Includes subsurface hydraulic parameters for impervious surfaces (imperv), silt loam (SiL), moderately-compacted silt loam (SiL2c), and highly-compacted silt loam (SiL10c) baseline soil conditions. This information is ultimately incorporated into domainInfo.mat (see data/model_inputs).

data/weather

Includes meterological forcing information for average and dry growing season weather scenarios, as well as non-changing CLM inputs. Each subdirectory includes the following files:

drv_clmin_start.dat,drv_clmin_restart.dat: CLM timing information for new start and restart models.

drv_vegp.dat: CLM vegetation parameters (LAI, rooting parameters, etc.) for each landcover type.

nldas.1hr.clm.txt: hourly meteorological inputs needed for CLM. Columns are 1) DSWR, shortwave radiation (W/mless than sup.2), 2)

DLWR, longwave radiation (W/mless than sup.2), 3) APCP, precipitation (mm/s), 4) Temp, air temperature (K), 5) UGRD, east-west wind speed (m/s), 6) VGRD, north-south wind speed (m/s), 7) Press, atmospheric pressure (pa), 8) SPFH, specific humidity (kg/kg).

precip.mat: hourly precipitation timeseries (m) extracted from nldas.1hr.clm.txt for use in Matlab post-processing.

results

Due to size of output files, only a limited selection of output files are included in this repo (i.e., those used to create manuscript figures and hourly parcel fluxes).

Model subdirectories are named acording to the same convention in data/model_inputs. Each subdirectory may include the following files:

WBstep.mat: suite of variables with the hourly flux (m3) at each hour for all hydrologic fluxes (can = water stored in the canopy, dd = deep drainge, etS = evaptranssum, ev = evaporation, precip = precipitation, re = recharge, sno = snow water equivalent, sr = surface runoff, Ss = surface storage, Sss = subsurface storage, SssRZ = subsurface storage in the root zone aka top 1m). Files also includes the hourly forcing (force) for each model component (CLM, PF = parflow, O = overall), the hourly ouputs and storage (calc), and the difference between the forcing and calculated fluxes as a volume (absErr) and relative to the forcing (relErr).

WBtotal.mat (developed lots) or WBcum.mat (vacant lots): as with WBstep.mat, but with the running cumulative flux at each hour for all hydrologic fluxes. Due to changes in post-processing scripts, fluxes for developed lots are as a volume (m3), while fluxes for vacant lots are as a depth (mm).

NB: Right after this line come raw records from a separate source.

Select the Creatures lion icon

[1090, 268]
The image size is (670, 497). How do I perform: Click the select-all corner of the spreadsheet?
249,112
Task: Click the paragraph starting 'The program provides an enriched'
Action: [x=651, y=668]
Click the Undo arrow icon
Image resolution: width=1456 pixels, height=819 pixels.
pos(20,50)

deep_drainage.grid.cum.mat: matrix (nx X ny) with the cumulative growing season deep drainage (m3) for each model element.

evaporation.grid.cum.mat: as deep_drainage.grid.cum.mat, but for evaporation (from leaves and soil).

transpiration.grid.cum.mat: as deep_drainage.grid.cum.mat, but for transpiration.

src

src/manuscript_figures

Scripts here create manuscript figures based on files in results/selected_model_outputs. Files include:

figure02_example_layout.m: generates layout of lowest-impact parcel (all 5 interventions applied) with elevation indicated via heatmap.

figures04_05_06_diffs_pairs.m: calculates difference between each simulation and the baseline scenario as a depth and as a percent, as displayed in figures 4 and 5. Also calculates the synergistic effects of combining low impact interventiosn, as displayed in figure 6.

figure07_compare_weather.m: compares cumulative growing season deep drainage and evapotranspiration as spatial maps for the lowest impact lot (all 5 interventions applied) under average and dry weather scenarios.

figure08_compare_vacant_lot.m: compares total growing season runoff, deep drainage, evapotranspiration, and transpiration per unit vegetated area for the highly-compacted baseline, lowest-impact lot, and vacant lot under average and dry weather scenarios.

src/model_inputs

Scripts here create input directories for all 96 model simulations (in data/model_inputs) based on files in 'data' directory. Files include:

lot_microtopography.m: demonstrates how deviations in elevation were randomly generated for microtopography scenarios.

lot_layouts.m: uses lot data in data/layouts to calculate slopes and generate .sa input files for parflow based on downspout, sidewalk, transverse slope, and microtopography features

lot_slopes.m: fills in pits in microtopography elevation (if appropriate), calculates slopes on pervious pixels, then defines slopes for impervious features.

matrixTOpfsa.m: converts Matlab matrix (nx X ny) into .sa file suitable for input to parflow as pfsa file type.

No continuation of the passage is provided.